PROBLEM REQUIREMENTS
Would you please output the data exactly, omitting no line?

****************

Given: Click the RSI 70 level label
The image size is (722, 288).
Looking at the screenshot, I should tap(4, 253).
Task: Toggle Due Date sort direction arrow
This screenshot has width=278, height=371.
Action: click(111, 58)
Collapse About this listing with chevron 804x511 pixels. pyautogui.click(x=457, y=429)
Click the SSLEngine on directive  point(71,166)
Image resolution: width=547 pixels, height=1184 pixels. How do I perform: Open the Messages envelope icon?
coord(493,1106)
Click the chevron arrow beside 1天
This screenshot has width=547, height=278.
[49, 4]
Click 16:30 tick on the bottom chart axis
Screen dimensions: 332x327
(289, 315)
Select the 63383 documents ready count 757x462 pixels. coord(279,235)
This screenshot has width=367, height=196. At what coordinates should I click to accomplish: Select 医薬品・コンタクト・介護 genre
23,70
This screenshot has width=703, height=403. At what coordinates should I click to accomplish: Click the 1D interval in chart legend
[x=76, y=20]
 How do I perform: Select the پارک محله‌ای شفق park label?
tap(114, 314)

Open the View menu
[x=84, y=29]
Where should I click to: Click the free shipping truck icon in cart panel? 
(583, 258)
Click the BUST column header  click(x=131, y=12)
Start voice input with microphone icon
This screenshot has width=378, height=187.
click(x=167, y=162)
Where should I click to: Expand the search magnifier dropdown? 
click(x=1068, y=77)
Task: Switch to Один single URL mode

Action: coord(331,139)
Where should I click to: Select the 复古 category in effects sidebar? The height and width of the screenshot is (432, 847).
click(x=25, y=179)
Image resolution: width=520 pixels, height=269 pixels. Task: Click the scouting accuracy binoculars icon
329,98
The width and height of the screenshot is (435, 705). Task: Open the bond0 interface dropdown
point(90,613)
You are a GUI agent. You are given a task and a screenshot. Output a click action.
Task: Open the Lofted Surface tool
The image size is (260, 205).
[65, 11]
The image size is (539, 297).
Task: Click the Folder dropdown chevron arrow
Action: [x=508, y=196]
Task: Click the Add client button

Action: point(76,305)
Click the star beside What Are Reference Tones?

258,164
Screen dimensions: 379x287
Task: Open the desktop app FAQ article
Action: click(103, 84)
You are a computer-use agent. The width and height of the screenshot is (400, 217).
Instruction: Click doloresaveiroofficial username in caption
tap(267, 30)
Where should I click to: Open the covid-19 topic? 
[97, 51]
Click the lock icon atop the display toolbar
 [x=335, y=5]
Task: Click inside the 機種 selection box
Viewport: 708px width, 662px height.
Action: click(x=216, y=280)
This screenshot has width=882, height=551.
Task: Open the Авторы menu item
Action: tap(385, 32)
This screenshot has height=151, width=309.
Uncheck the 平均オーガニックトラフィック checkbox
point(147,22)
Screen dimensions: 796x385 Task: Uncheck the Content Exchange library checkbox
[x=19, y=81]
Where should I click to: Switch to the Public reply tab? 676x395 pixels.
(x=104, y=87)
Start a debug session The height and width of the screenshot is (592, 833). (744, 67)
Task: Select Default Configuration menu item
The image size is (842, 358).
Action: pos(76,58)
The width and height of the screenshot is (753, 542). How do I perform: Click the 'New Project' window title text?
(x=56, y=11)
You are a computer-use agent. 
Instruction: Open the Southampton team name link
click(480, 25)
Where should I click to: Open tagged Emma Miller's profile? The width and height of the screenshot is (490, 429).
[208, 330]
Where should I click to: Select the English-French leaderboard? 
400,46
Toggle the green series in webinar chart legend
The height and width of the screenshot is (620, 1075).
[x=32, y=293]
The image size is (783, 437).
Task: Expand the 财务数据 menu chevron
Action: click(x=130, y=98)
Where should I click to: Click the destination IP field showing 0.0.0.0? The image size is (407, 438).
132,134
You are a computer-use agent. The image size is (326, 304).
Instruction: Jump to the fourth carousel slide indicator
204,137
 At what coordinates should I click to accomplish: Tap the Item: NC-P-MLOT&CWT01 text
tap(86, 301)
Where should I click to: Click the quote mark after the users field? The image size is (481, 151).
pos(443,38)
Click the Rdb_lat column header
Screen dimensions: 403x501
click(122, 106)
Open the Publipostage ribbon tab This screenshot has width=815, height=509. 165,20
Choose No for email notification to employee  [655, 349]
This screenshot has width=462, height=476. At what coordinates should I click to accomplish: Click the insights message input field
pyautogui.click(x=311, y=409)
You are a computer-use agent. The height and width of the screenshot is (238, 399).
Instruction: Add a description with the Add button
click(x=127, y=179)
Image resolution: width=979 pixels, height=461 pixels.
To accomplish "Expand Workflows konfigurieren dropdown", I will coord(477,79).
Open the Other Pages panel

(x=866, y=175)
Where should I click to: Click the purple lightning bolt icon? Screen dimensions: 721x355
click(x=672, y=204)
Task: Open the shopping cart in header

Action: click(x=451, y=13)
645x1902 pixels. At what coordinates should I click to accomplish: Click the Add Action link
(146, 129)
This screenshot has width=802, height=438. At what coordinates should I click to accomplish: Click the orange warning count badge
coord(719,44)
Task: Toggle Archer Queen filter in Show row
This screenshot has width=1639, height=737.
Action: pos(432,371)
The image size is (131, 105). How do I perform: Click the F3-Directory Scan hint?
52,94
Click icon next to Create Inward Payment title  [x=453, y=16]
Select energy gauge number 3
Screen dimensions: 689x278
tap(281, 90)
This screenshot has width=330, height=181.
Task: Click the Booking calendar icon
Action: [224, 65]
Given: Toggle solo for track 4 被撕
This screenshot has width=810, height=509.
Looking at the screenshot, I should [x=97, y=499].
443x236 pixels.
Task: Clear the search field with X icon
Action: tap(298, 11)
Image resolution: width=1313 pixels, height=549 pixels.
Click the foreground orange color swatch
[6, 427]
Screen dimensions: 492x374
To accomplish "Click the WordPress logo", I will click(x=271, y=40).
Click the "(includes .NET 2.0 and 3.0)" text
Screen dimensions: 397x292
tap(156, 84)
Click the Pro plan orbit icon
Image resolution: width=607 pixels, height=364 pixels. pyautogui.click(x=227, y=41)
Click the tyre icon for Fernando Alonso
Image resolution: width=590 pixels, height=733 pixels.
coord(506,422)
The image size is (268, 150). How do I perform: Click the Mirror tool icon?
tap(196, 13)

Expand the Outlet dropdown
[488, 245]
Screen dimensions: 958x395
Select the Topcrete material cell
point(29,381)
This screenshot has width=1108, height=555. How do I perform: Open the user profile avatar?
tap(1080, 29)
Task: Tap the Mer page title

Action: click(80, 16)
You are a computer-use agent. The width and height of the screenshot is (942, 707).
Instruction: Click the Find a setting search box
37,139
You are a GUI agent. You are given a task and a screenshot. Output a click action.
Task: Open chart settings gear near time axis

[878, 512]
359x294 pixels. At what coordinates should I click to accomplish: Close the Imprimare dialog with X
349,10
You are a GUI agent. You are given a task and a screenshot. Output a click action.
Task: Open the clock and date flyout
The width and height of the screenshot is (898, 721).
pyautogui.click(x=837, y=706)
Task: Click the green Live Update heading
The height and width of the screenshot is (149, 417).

****************

ANSWER TO THIS EXERCISE
Given: Click the RSI 70 level label
The image size is (722, 288).
Looking at the screenshot, I should tap(4, 253).
Task: Toggle Due Date sort direction arrow
This screenshot has width=278, height=371.
Action: click(111, 58)
Collapse About this listing with chevron 804x511 pixels. pyautogui.click(x=457, y=429)
Click the SSLEngine on directive  point(71,166)
Image resolution: width=547 pixels, height=1184 pixels. How do I perform: Open the Messages envelope icon?
coord(493,1106)
Click the chevron arrow beside 1天
This screenshot has width=547, height=278.
[49, 4]
Click 16:30 tick on the bottom chart axis
Screen dimensions: 332x327
(289, 315)
Select the 63383 documents ready count 757x462 pixels. coord(279,235)
This screenshot has width=367, height=196. At what coordinates should I click to accomplish: Select 医薬品・コンタクト・介護 genre
23,70
This screenshot has width=703, height=403. At what coordinates should I click to accomplish: Click the 1D interval in chart legend
[x=76, y=20]
 How do I perform: Select the پارک محله‌ای شفق park label?
tap(114, 314)

Open the View menu
[x=84, y=29]
Where should I click to: Click the free shipping truck icon in cart panel? 
(583, 258)
Click the BUST column header  click(x=131, y=12)
Start voice input with microphone icon
This screenshot has width=378, height=187.
click(x=167, y=162)
Where should I click to: Expand the search magnifier dropdown? 
click(x=1068, y=77)
Task: Switch to Один single URL mode

Action: coord(331,139)
Where should I click to: Select the 复古 category in effects sidebar? The height and width of the screenshot is (432, 847).
click(x=25, y=179)
Image resolution: width=520 pixels, height=269 pixels. Task: Click the scouting accuracy binoculars icon
329,98
The width and height of the screenshot is (435, 705). Task: Open the bond0 interface dropdown
point(90,613)
You are a GUI agent. You are given a task and a screenshot. Output a click action.
Task: Open the Lofted Surface tool
The image size is (260, 205).
[65, 11]
The image size is (539, 297).
Task: Click the Folder dropdown chevron arrow
Action: [x=508, y=196]
Task: Click the Add client button

Action: point(76,305)
Click the star beside What Are Reference Tones?

258,164
Screen dimensions: 379x287
Task: Open the desktop app FAQ article
Action: click(103, 84)
You are a computer-use agent. The width and height of the screenshot is (400, 217).
Instruction: Click doloresaveiroofficial username in caption
tap(267, 30)
Where should I click to: Open the covid-19 topic? 
[97, 51]
Click the lock icon atop the display toolbar
 [x=335, y=5]
Task: Click inside the 機種 selection box
Viewport: 708px width, 662px height.
Action: click(x=216, y=280)
This screenshot has width=882, height=551.
Task: Open the Авторы menu item
Action: tap(385, 32)
This screenshot has height=151, width=309.
Uncheck the 平均オーガニックトラフィック checkbox
point(147,22)
Screen dimensions: 796x385 Task: Uncheck the Content Exchange library checkbox
[x=19, y=81]
Where should I click to: Switch to the Public reply tab? 676x395 pixels.
(x=104, y=87)
Start a debug session The height and width of the screenshot is (592, 833). (744, 67)
Task: Select Default Configuration menu item
The image size is (842, 358).
Action: pos(76,58)
The width and height of the screenshot is (753, 542). How do I perform: Click the 'New Project' window title text?
(x=56, y=11)
You are a computer-use agent. 
Instruction: Open the Southampton team name link
click(480, 25)
Where should I click to: Open tagged Emma Miller's profile? The width and height of the screenshot is (490, 429).
[208, 330]
Where should I click to: Select the English-French leaderboard? 
400,46
Toggle the green series in webinar chart legend
The height and width of the screenshot is (620, 1075).
[x=32, y=293]
The image size is (783, 437).
Task: Expand the 财务数据 menu chevron
Action: click(x=130, y=98)
Where should I click to: Click the destination IP field showing 0.0.0.0? The image size is (407, 438).
132,134
You are a computer-use agent. The image size is (326, 304).
Instruction: Jump to the fourth carousel slide indicator
204,137
 At what coordinates should I click to accomplish: Tap the Item: NC-P-MLOT&CWT01 text
tap(86, 301)
Where should I click to: Click the quote mark after the users field? The image size is (481, 151).
pos(443,38)
Click the Rdb_lat column header
Screen dimensions: 403x501
click(122, 106)
Open the Publipostage ribbon tab This screenshot has width=815, height=509. 165,20
Choose No for email notification to employee  [655, 349]
This screenshot has width=462, height=476. At what coordinates should I click to accomplish: Click the insights message input field
pyautogui.click(x=311, y=409)
You are a computer-use agent. The height and width of the screenshot is (238, 399).
Instruction: Add a description with the Add button
click(x=127, y=179)
Image resolution: width=979 pixels, height=461 pixels.
To accomplish "Expand Workflows konfigurieren dropdown", I will coord(477,79).
Open the Other Pages panel

(x=866, y=175)
Where should I click to: Click the purple lightning bolt icon? Screen dimensions: 721x355
click(x=672, y=204)
Task: Open the shopping cart in header

Action: click(x=451, y=13)
645x1902 pixels. At what coordinates should I click to accomplish: Click the Add Action link
(146, 129)
This screenshot has width=802, height=438. At what coordinates should I click to accomplish: Click the orange warning count badge
coord(719,44)
Task: Toggle Archer Queen filter in Show row
This screenshot has width=1639, height=737.
Action: pos(432,371)
The image size is (131, 105). How do I perform: Click the F3-Directory Scan hint?
52,94
Click icon next to Create Inward Payment title  [x=453, y=16]
Select energy gauge number 3
Screen dimensions: 689x278
tap(281, 90)
This screenshot has width=330, height=181.
Task: Click the Booking calendar icon
Action: [224, 65]
Given: Toggle solo for track 4 被撕
This screenshot has width=810, height=509.
Looking at the screenshot, I should [x=97, y=499].
443x236 pixels.
Task: Clear the search field with X icon
Action: tap(298, 11)
Image resolution: width=1313 pixels, height=549 pixels.
Click the foreground orange color swatch
[6, 427]
Screen dimensions: 492x374
To accomplish "Click the WordPress logo", I will click(x=271, y=40).
Click the "(includes .NET 2.0 and 3.0)" text
Screen dimensions: 397x292
tap(156, 84)
Click the Pro plan orbit icon
Image resolution: width=607 pixels, height=364 pixels. pyautogui.click(x=227, y=41)
Click the tyre icon for Fernando Alonso
Image resolution: width=590 pixels, height=733 pixels.
coord(506,422)
The image size is (268, 150). How do I perform: Click the Mirror tool icon?
tap(196, 13)

Expand the Outlet dropdown
[488, 245]
Screen dimensions: 958x395
Select the Topcrete material cell
point(29,381)
This screenshot has width=1108, height=555. How do I perform: Open the user profile avatar?
tap(1080, 29)
Task: Tap the Mer page title

Action: click(80, 16)
You are a computer-use agent. The width and height of the screenshot is (942, 707).
Instruction: Click the Find a setting search box
37,139
You are a GUI agent. You are given a task and a screenshot. Output a click action.
Task: Open chart settings gear near time axis

[878, 512]
359x294 pixels. At what coordinates should I click to accomplish: Close the Imprimare dialog with X
349,10
You are a GUI agent. You are given a task and a screenshot. Output a click action.
Task: Open the clock and date flyout
The width and height of the screenshot is (898, 721).
pyautogui.click(x=837, y=706)
Task: Click the green Live Update heading
The height and width of the screenshot is (149, 417).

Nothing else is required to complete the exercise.